## [Excerpt]
□ □ □ □

At Osaki station (on the Yamanote line), change to the Rinkai line (dark blue; get on the train going towards Shin-kiba). Eleven minutes and ¥330 later, you will be at the Tokyo Teleport Station, in the middle of the Odaiba shopping area (what, you don’t have teleport stations in whatever backwater you’re squatting in? You poor dears). From here, you can walk or taxi to any number of malls. Here are the highlights–

AQUA CITY

Ramen restaurants, Odaiba, Tokyo

What? You’re going to Japan, and you are going to eat at McDonald’s?!?!? I think not. The Me-Matsuri Food Court on the fifth floor of the Aqua City Mall specializes in ramen and is easily accessible to English speakers. There are actually several different styles of ramen, all reasonably priced (¥600-¥1100, depending on what you get). All menus are in English–just choose, point, and pay. If the weather is nice, you can even sit outside and get a view of the Rainbow Bridge and Tokyo Tower. I remarked that I saw a blue shell fly across the bridge to knock out the leader; my son rolled his eyes. No one likes the blue shell. (open 1100-2300).

For the picky eaters, there are a couple of American fast-food places in the food court on the first floor. But maybe you can convince them to try Kua’aina Hawaiian Burger place (same food court) or the Longboard Cafe on the third floor. It’s worth a shot.

Sony Explora, Odaia Tokyo

After lunch, you can occupy the time of younger children at the Sony ExploraScience Museum. Obviously, the “science” focuses on Sony products, but the interactive exhibits are a lot of fun and it’s a neat thing to do for an hour or two. My son and I enjoyed the voice pitch-switcher and the motion-capture puppet screen (I got a robot to dance the Robot!). Be sure to compete in the electronic Smile rankings and try to get the best smile of the day! (5th floor, open 1100-1900; Adults ¥500, Children ages 3-15 ¥300, under 3 years old free).

Sony Explora, Odaiba, Tokyo

DECKS TOKYO BEACH SHOPPING MALL

Alright, Lego fans, here’s your spot. Decks Tokyo Beach Shopping Mall is right next to Aqua City. And inside on the third floor is Tokyo’s Legoland Discovery Center! Even if you’ve been to one of the other Legoland theme parks, you can come here to see Japan-specific brick sculptures, like a Lego sumo match, or a room-sized model of Tokyo. Stop in the shop; even though the Lego is waaaay more expensive where you are from, you can snag a ¥350 minifigure from the current collector’s edition set, or a ¥700 keychain of your favorite Lego character. Singing an awesome song is optional, but if you forgot the words, don’t worry–it’s playing constantly while you’re in the store. I’m sure the clerks love that. (open 1000-2000 on weekdays , 1000-2100 on weekends; admission for all ages is ¥2200 walk-up)

Legoland, Odaiba, Tokyo

Decks also has a Madame Tussaud’s Wax Museum, so older children who may not Lego-inclined can go inside and have their picture taken with their favorite celebrity. (Open daily 1000-1900; Adults ¥2000, Children ages 3-15 ¥1500, discounts available online.

□ □ □ □

## [Challenges]
1 > In the Odaiba excerpt, on which floor of the Aqua City Mall is the Me-Matsuri Food Court?
2 > Decide whether each statement agrees with the Odaiba excerpt. Answer yes or no, and quote the words that decide it.
(a) The Rinkai line trip from Osaki to Tokyo Teleport Station costs ¥330.
(b) Children pay less than adults for admission to the Legoland Discovery Center.
(c) Children under 3 get into the Sony ExploraScience Museum free.
3 > Resume the Odaiba excerpt after its final sentence, keeping the same voice.

## [Dataset section]
□ □ □ □

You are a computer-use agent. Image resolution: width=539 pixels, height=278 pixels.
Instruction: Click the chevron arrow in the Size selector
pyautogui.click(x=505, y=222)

□ □ □ □

## [Responses to the tasks]
1 > The fifth floor.

2 >
(a) Yes: "Eleven minutes and ¥330 later, you will be at the Tokyo Teleport Station"
(b) No: "admission for all ages is ¥2200 walk-up"
(c) Yes: "under 3 years old free"

3 >
If you want to see both a Lego Tokyo Tower and a wax Angelina Jolie, you can get a discount on a combo ticket pack.

DIVER CITY TOKYO

This mall is a little farther away than the other two, but don’t worry; you can see it from Aqua City or Decks. It also gives you time to spin a tale. This one requires a little bit of prep.

Seed this dad joke with a few episodes of the Gundam anime series in the months before you come to Japan. You can find it on your Netflix. Before you get to Diver City, make sure the kids know that you flew a Gundam and had all sorts of interstellar adventures before settling down and becoming their dad. “Yep, all that’s over now,” you might say. “I parked the old girl around here somewhere before I walked away. I wonder if it’s still here…”

Gundam Statue, Odaiba, Tokyo

Then you take them behind Diver’s City, and look! Dad’s old Gundam is still here! The 18-meter tall attraction is constantly surrounded by people taking pictures, and surely no one would mind helping out the former pilot by taking a picture of him with his kids in front of his old rig. Afterwards you can stop by the nearby Gundam Cafe and pick up a souvenir or two (I recommend a coffee cup). There is a Gundam Front trailer outside near the Gundam, where you can pick up a model if you feel inclined.

Gundam Cafe, Odaiba, Tokyo

On the seventh floor is the gold mine–there is a Round1 Stadium and the Gundam Front Tokyo, right next to each other!

The Gundam Front Tokyo contains a museum of Gundam figures (free to enter), a shop, and a clothing store. You can also visit the inner areas and see the art museum and some awesome dioramas (open daily 1000-2000, Adults ¥1200, Children ages 3-15 ¥1000, you can buy in advance for ¥200 off)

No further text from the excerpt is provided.